WORK TO COMPLETE
Reproduce each line of the data exactly as it is.
=== INFORMATION SHOWN ===
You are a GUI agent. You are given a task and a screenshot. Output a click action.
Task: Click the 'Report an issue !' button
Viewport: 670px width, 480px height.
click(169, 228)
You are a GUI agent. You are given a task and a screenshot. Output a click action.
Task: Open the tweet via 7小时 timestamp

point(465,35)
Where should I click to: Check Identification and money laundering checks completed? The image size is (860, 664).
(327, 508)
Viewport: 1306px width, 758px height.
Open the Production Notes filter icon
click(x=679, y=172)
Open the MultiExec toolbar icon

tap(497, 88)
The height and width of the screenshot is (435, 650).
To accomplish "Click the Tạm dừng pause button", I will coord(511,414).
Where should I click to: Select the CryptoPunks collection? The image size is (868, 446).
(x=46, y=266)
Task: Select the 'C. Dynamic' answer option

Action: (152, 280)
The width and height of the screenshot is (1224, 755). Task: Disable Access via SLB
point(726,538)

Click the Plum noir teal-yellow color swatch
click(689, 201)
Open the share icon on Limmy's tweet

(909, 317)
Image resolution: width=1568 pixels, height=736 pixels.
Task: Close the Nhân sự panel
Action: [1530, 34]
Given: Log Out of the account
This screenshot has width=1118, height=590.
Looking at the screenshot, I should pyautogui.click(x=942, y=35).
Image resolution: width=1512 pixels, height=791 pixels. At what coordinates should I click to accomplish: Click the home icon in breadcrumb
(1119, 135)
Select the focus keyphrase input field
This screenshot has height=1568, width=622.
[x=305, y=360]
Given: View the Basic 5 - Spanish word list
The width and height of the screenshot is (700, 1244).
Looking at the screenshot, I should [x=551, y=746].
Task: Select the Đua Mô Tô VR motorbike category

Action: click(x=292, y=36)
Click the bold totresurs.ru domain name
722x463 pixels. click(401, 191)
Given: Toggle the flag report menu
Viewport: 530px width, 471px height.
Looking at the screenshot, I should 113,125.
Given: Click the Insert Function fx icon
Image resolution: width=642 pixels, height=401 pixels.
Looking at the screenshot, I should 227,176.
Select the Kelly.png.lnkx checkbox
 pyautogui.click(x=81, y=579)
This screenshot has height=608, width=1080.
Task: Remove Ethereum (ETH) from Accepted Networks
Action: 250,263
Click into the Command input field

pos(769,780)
===
REPLY
You are a GUI agent. You are given a task and a screenshot. Output a click action.
Task: Click the 'Report an issue !' button
Viewport: 670px width, 480px height.
click(169, 228)
You are a GUI agent. You are given a task and a screenshot. Output a click action.
Task: Open the tweet via 7小时 timestamp

point(465,35)
Where should I click to: Check Identification and money laundering checks completed? The image size is (860, 664).
(327, 508)
Viewport: 1306px width, 758px height.
Open the Production Notes filter icon
click(x=679, y=172)
Open the MultiExec toolbar icon

tap(497, 88)
The height and width of the screenshot is (435, 650).
To accomplish "Click the Tạm dừng pause button", I will coord(511,414).
Where should I click to: Select the CryptoPunks collection? The image size is (868, 446).
(x=46, y=266)
Task: Select the 'C. Dynamic' answer option

Action: (152, 280)
The width and height of the screenshot is (1224, 755). Task: Disable Access via SLB
point(726,538)

Click the Plum noir teal-yellow color swatch
click(689, 201)
Open the share icon on Limmy's tweet

(909, 317)
Image resolution: width=1568 pixels, height=736 pixels.
Task: Close the Nhân sự panel
Action: [1530, 34]
Given: Log Out of the account
This screenshot has width=1118, height=590.
Looking at the screenshot, I should pyautogui.click(x=942, y=35).
Image resolution: width=1512 pixels, height=791 pixels. At what coordinates should I click to accomplish: Click the home icon in breadcrumb
(1119, 135)
Select the focus keyphrase input field
This screenshot has height=1568, width=622.
[x=305, y=360]
Given: View the Basic 5 - Spanish word list
The width and height of the screenshot is (700, 1244).
Looking at the screenshot, I should [x=551, y=746].
Task: Select the Đua Mô Tô VR motorbike category

Action: click(x=292, y=36)
Click the bold totresurs.ru domain name
722x463 pixels. click(401, 191)
Given: Toggle the flag report menu
Viewport: 530px width, 471px height.
Looking at the screenshot, I should 113,125.
Given: Click the Insert Function fx icon
Image resolution: width=642 pixels, height=401 pixels.
Looking at the screenshot, I should 227,176.
Select the Kelly.png.lnkx checkbox
 pyautogui.click(x=81, y=579)
This screenshot has height=608, width=1080.
Task: Remove Ethereum (ETH) from Accepted Networks
Action: 250,263
Click into the Command input field

pos(769,780)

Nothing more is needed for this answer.